One of the most effective means of reducing COPD exacerbations is thorough patient education about risk reduction. But this has proven to be a difficult task.6 It also has been difficult to adequately educate primary care providers about how to reduce COPD risk.6 Some reasons for this are that primary care providers are often unwilling to perform testing, are resistant to taking part in certain pulmonary programs, or are not managing their COPD patients properly.6

Other areas of concern associated with ongoing post-hospitalization care are an appropriately timed follow-up visit with a primary care provider or specialist (within 2 weeks of discharge); barriers to ongoing care; smoking cessation; vaccination; and appropriate prescribing.1, 6 Patient barriers include financial status; access to healthcare (i.e., transportation); willingness to adhere to recommended treatment and prevention; educational level; physical impairments; and lack of familial or social support.6

Today, the healthcare system is making strides in providing services to as many people as possible. Using more nurse practitioners and physician assistants, telemedicine and expanded services is allowing healthcare to reach people who previously had not had an easy method to obtain medical treatment. Designing educational materials in various forms and at lower reading levels has made them easier to understand by patients.

Education Plus Treatment
Education combined with adherence to current recommended pharmacological approaches appears to be the most effective way to limit COPD exacerbations.1 But as stated, educating patients and providers can be difficult. Some research suggests that COPD patients are most effectively treated when pulmonary specialists are involved.2 However, the same study shows that many patients seek care from primary care providers or the local emergency department far more often.2 Thus, it may be easier said than done to readily involve pulmonary specialists in each COPD case.
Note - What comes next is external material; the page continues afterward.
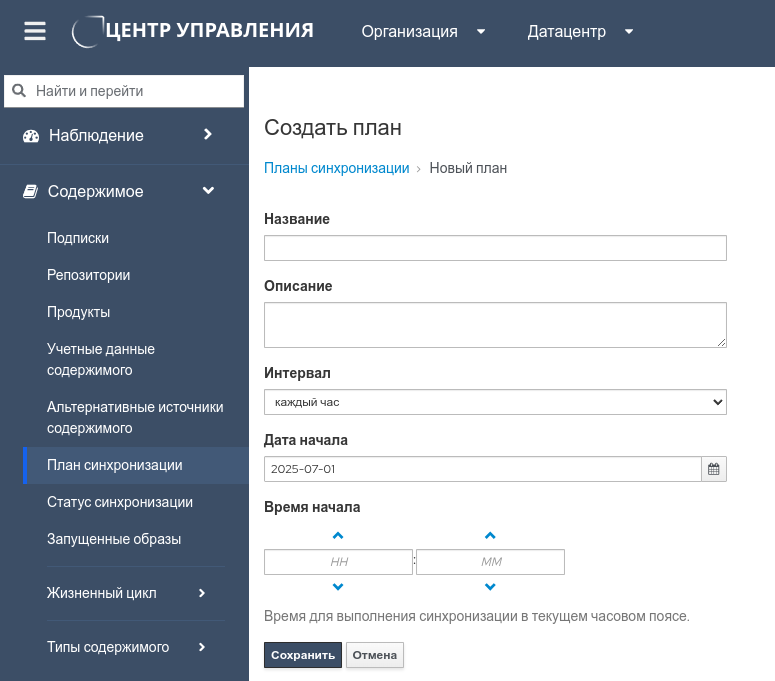
Task: Open the Организация dropdown
Action: tap(423, 31)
One thing is for sure: It is time to start implementing a plan to reverse the upward costs of this disease. This difficult challenge must be accepted and overcome in order to corral the enormous burden COPD presents to the healthcare industry. With a growing and aging population, healthcare in the United States must approach this and every disease process in a teamwork fashion to be successful. 
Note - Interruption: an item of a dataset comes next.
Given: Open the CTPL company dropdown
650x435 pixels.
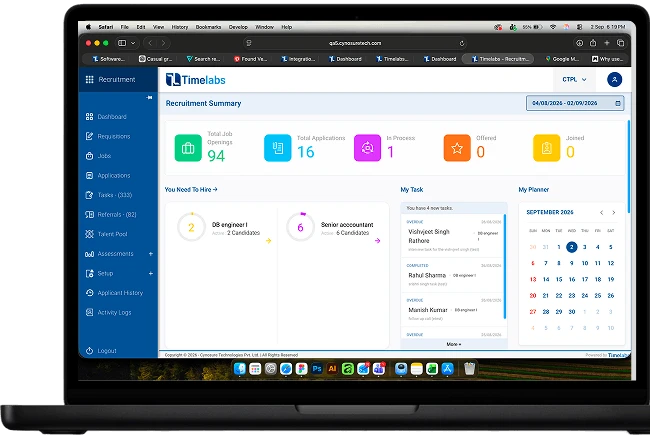Looking at the screenshot, I should pyautogui.click(x=574, y=80).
Justin Jeffries is a nurse practitioner for Senior LIFE of Pennsylvania, based in Greensburg, Pa.

References

1. Qureshi H, et al. Chronic obstructive pulmonary disease exacerbations: latest evidence and clinical implications. Ther Adv Chronic Dis. 2014;5(5):212-217.

2. Kim M, et al. Explaining the link between access-to-care factors and health care resource utilization among individuals with COPD. Int J COPD. 2016;(11):357-367.
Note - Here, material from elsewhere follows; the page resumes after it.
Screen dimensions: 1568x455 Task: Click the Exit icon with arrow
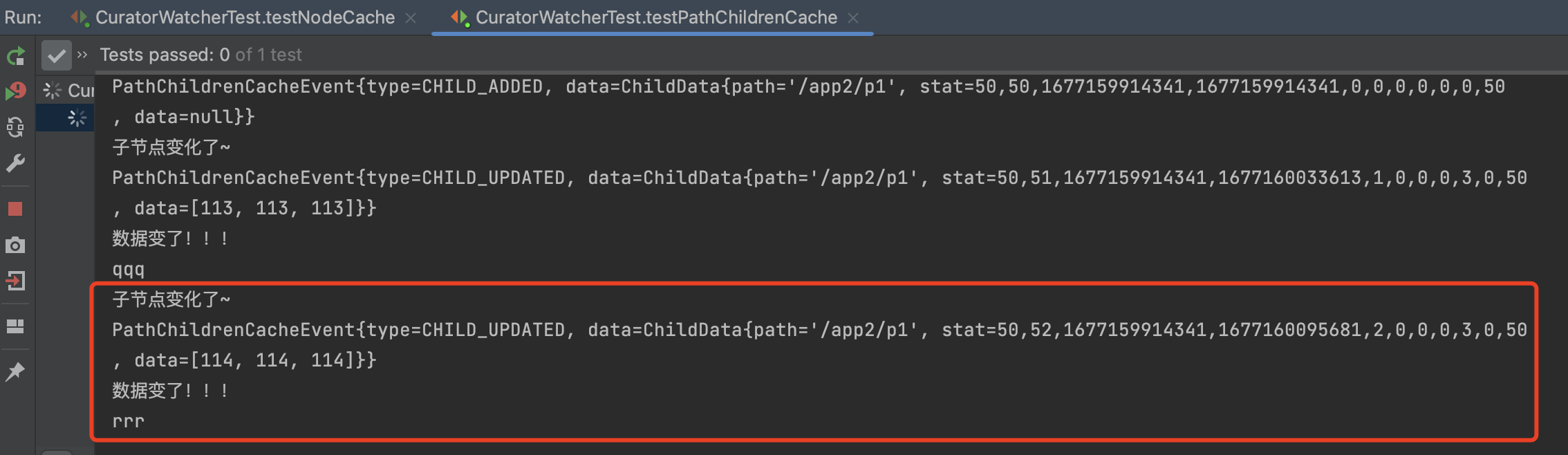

3. Sullivan SD, et al. The economic burden of COPD. Chest. 2000;117(2 Suppl):5S-9S.

4. Fingar K, Washington R. Trends in Hospital Readmissions for Four High-Volume Conditions, 2009-2013. Healthcare Cost and Utilization Project (HCUP) Statistical Briefs. 2015;1-17.

5. Elixhauser A, et al. Readmissions for chronic obstructive pulmonary disease, 2008. Healthcare Cost and Utilization Project (HCUP) Statistical Briefs. 2008;1-9.